Stil vertrouwen

Stil vertrouwen

 

Als de weg waar ik loop zo donker is.

Of schoon ik mensen liefde mis.

In die donkere tunnel, ach waarheen?

Och ware het dat de zon toch scheen.

 

Door die donkere tunnel heen.

Verloor ik vriend en kind.

Het leek of Gods liefde koper was.

De weg waar ik liep, leek als grind.

 

Die tunnel leek geen eind te hebben.

Ik moest al maar verder en verder die donkere tunnel in.

Zonder een keer lucht te kunnen scheppen.

Leek het, of ik was nog bij het begin.

 

Tot er een hand vertrouwen gaf.

Jouw lot is veilig in Mijn handen.

Ook al verdien je de hoogste straf.

Hij versloeg die zondaars banden.

 

En door dat stil vertrouwen.

Ging dat door die donkere tunnel heen.

Met een Gids door de doodse schaduw.

Waar ik anders nooit meer uit verdween.

 

Deze Handen waren het die mij leidde.

Bij elke afgrond hield Hij mij vast.

Opdat ik niet in de afgrond zou glijden.

Door mijn zware last.

 

En in die donkere tunnel gebeurde dit.

Toen mijn voeten niet meer konden, Geen redder was in nood.

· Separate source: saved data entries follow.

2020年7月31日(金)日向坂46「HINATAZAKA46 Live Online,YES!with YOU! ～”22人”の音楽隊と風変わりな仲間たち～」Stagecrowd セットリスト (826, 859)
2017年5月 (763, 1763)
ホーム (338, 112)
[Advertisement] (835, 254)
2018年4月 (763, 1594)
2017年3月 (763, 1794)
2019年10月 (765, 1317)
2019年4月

Schreeuwde ik in mijn angst tot Jezus.

Hij alleen, met uitkomst in de dood.

 

De woorden die ik wilden bidden.

Haakten in mijn mond.

Wat kon ik beginnen?

In die donkere diepe grond?

 

Doch ik was vergeten achterom te zien.

Daar liep Jezus vol van liefde en van kracht.

Hij pakte mij op Zijn schouders.

En gaf mij Zijn juk, dat was zacht.

 

En door die donkere jaren.

In dat stille vertrouwen.

Raakte ik bij het einde van de tunnel.

Daar zag ik licht, o wat een wonder.

 

En toen ik uit die tunnel kwam.

Zag ik, het was niet voor niets.

Daar lag het eeuwig leven.

Als een schat voor mij versierd.

 

Als ik terugkijk in die donkere tunnel.

Zie ik het, er brand nog licht.

Want God is dichtbij in het lijden.

Waar Hij Zijn Kind in tranen vind.

 

Geen trooster als Hem kan er wezen.

Omdat Hij zich met Zijn Kind verbind.

In zorgen, smarten en in lijden.

Is Hij het, die met lief’ d, Zijn Kind bemint.

 

En wandel je in die tunnel,

Ga met het hoofd omhoog.

Want eens komt er een einde.

Dat die tunnel bereikt, bij hemels Regenboog.

 

Daar stralen alle kleuren,

Daar wordt het hart versterkt.

Bij Hem, in Koninklijke hoven.

Zing ik mijn lied : Ik zal U eeuwig loven.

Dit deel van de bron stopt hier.